▸ **TASK**:
Give again, word for word, each line below starting at the one that contains "Expand history with Show More link" and ending at the one that contains "Viewport: 1024px width, 506px height.".

▸ **INFORMATION SHOWN**:
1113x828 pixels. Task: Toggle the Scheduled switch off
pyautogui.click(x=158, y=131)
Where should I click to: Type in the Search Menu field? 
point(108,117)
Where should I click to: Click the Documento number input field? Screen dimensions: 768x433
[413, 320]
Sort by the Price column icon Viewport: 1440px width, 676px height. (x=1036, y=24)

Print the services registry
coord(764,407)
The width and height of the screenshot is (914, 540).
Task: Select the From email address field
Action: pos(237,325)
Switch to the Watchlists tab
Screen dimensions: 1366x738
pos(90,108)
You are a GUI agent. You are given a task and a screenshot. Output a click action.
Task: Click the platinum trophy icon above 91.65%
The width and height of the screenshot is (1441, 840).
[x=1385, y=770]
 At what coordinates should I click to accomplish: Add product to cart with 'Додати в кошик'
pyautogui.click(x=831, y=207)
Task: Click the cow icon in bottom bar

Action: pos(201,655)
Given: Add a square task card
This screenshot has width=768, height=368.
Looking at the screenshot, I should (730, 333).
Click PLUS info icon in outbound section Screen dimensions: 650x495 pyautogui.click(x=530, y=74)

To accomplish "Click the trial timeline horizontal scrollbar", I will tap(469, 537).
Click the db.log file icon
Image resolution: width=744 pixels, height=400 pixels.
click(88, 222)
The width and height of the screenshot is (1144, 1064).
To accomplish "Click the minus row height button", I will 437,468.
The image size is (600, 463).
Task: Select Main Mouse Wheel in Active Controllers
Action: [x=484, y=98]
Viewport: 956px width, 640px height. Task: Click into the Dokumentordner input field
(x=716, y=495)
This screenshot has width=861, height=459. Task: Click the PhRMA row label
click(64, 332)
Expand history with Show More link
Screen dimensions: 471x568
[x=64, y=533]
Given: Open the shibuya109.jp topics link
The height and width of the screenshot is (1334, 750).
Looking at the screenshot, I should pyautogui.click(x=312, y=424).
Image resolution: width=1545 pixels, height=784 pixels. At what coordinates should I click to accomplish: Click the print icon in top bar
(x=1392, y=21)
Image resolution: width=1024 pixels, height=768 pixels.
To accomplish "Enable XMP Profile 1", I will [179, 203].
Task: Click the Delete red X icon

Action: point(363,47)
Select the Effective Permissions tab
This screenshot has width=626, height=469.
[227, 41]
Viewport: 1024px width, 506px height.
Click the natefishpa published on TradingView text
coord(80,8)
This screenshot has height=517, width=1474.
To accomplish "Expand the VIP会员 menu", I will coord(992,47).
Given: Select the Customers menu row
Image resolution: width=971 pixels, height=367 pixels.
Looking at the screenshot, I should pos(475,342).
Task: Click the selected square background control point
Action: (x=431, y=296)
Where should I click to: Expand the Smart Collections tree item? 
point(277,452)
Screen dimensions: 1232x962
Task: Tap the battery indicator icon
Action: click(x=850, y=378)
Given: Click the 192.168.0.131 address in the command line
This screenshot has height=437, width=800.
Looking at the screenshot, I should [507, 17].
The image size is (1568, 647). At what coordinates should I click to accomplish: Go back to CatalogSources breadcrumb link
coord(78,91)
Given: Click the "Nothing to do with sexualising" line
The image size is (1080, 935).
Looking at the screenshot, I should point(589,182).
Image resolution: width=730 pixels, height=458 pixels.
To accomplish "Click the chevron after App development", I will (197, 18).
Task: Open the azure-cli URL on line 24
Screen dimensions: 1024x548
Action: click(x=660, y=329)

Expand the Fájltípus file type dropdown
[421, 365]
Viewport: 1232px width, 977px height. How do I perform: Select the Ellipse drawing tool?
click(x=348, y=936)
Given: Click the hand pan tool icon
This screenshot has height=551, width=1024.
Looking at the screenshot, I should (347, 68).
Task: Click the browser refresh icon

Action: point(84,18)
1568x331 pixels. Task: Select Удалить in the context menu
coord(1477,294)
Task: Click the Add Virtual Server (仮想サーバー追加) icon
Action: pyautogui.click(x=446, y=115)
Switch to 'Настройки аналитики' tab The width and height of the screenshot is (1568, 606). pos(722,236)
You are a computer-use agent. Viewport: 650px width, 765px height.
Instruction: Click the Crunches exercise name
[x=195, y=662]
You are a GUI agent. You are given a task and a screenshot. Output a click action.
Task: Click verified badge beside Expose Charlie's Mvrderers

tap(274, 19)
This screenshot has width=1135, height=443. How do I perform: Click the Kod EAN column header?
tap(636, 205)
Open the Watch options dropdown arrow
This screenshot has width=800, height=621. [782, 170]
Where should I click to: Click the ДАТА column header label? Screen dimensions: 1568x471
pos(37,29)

▸ **SOLUTION TO THIS TASK**:
Expand history with Show More link
Screen dimensions: 471x568
[x=64, y=533]
Given: Open the shibuya109.jp topics link
The height and width of the screenshot is (1334, 750).
Looking at the screenshot, I should pyautogui.click(x=312, y=424).
Image resolution: width=1545 pixels, height=784 pixels. At what coordinates should I click to accomplish: Click the print icon in top bar
(x=1392, y=21)
Image resolution: width=1024 pixels, height=768 pixels.
To accomplish "Enable XMP Profile 1", I will [179, 203].
Task: Click the Delete red X icon

Action: point(363,47)
Select the Effective Permissions tab
This screenshot has width=626, height=469.
[227, 41]
Viewport: 1024px width, 506px height.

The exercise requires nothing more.